The ex post facto reform effort did get off to a start yesterday with Elizabeth Birnbaum's sacking as the head of MMS. The Administration wants Americans to believe that, finally, someone less corrupted by industry will run the joint—though it has been run for years, under Democratic and Republican Administrations, with rules established by Congress.

But is this the same Elizabeth Birnbaum who Mr. Salazar nominated to run MMS last June? Why yes, it is. "Her in-depth knowledge of energy issues, natural resource policy and environmental law as well as her managerial expertise and work in coalition building," Mr. Salazar said then, "will be especially important as we advance President Obama's new energy frontier and lay the foundation for a clean energy economy."

Mr. Obama's faith in government is so expansive that he thinks it can build a "new energy economy," so perhaps it's not surprising that he also thinks government could have averted the Gulf spill:

To wit, that a far-flung bureaucracy like MMS would have prevented a platform 40 miles offshore—using the planet's most advanced engineering technology to execute the undersea equivalent of landing on the moon—from suffering a massive explosion that killed 11 people and caused the rig to sink 4,993 feet to the ocean floor. Presumably, too, this oversight would have ensured that the cement around the wellhead's casing pipe sealed properly, and that the blowout preventer didn't malfunction, among other miracles.

Mr. Obama added yesterday, with his customary modesty, that "we're also moving quickly on steps to ensure that a catastrophe like this never happens again." This mainly seems to mean delaying or banning any offshore drilling leases in America.

The White House extended its moratorium on deep water drilling permits for another six months, suspended upcoming lease sales in the Gulf, suspended indefinitely 33 deep water exploratory wells, and delayed a drilling program in Alaska's Chukchi and Beaufort seas that was scheduled for next month.
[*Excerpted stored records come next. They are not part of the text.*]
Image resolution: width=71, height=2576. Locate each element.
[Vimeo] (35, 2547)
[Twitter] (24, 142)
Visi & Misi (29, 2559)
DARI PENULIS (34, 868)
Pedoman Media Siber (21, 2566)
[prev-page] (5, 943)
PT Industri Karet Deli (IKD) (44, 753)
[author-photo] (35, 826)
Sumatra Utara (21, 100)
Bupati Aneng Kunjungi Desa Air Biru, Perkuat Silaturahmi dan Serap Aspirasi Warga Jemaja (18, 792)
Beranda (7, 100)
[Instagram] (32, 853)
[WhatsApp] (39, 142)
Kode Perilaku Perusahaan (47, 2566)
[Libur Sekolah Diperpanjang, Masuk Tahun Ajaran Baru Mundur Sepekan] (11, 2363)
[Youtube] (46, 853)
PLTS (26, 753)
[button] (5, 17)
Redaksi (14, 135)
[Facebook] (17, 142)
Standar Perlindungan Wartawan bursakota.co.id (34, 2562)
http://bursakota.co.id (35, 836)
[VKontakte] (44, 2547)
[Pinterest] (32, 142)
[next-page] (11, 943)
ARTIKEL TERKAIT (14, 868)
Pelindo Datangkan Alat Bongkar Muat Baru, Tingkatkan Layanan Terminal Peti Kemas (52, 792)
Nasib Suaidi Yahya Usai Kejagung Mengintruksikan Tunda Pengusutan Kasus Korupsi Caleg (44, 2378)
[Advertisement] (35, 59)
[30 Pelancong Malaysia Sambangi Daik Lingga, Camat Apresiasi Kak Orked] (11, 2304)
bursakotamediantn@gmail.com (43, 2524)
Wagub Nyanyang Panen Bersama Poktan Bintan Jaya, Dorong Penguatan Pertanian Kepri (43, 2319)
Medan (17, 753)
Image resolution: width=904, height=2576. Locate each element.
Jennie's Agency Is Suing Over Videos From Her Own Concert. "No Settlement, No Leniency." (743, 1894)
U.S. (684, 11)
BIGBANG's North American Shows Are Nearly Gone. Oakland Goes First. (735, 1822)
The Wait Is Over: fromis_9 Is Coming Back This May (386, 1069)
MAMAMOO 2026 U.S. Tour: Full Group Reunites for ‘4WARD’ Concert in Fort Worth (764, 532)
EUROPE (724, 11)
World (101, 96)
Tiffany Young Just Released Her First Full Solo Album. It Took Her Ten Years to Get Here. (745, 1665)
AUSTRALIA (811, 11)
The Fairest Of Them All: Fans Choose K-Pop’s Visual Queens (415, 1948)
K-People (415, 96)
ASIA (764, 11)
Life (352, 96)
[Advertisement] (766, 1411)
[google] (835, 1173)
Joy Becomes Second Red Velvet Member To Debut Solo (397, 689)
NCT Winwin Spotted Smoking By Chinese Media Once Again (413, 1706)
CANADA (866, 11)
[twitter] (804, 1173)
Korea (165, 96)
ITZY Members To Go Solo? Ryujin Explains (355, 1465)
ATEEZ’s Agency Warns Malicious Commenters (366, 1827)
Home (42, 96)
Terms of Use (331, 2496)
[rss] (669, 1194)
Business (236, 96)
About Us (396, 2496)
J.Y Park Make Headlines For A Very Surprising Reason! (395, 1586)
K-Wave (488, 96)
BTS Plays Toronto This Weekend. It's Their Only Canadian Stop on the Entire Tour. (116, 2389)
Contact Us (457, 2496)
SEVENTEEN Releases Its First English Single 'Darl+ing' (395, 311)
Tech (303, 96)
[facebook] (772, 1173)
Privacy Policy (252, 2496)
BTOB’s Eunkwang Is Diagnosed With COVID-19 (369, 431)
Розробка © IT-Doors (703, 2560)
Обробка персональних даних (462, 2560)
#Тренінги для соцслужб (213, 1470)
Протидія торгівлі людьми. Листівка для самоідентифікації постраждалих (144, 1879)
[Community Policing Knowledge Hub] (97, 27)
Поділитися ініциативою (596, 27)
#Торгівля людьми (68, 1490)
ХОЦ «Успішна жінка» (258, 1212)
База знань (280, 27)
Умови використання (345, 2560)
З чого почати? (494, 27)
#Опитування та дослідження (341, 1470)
The green lobby has been obsessed with the last item for years; a crisis is a terrible thing to waste.

Drilling on the Outer Continental Shelf accounts for about 27% of U.S. domestic oil production, and overreacting politically to a genuine disaster isn't in anyone's interests. Senator Mary Landrieu (D., La.) noted in a recent letter to Mr. Salazar that the moratorium even on the 57 Gulf platforms drilling in shallow water, which is much safer and with fewer risks, will result in more than 5,000 lost jobs if work doesn't resume within six weeks.

More broadly, whatever Mr. Obama's ambitions for windmills and plug-in cars, the world is dependent on oil. Most of the demand growth is coming from China, India and the developing world, and if America doesn't produce its own energy it will merely import it from somewhere else.

Messrs. Obama and Salazar claim to believe that one more bureaucratic reshuffle can prevent oil spills. They would be more honest, and reduce cynicism about government, if they acknowledged that no human endeavor is without risk, and that government can't prevent every accident.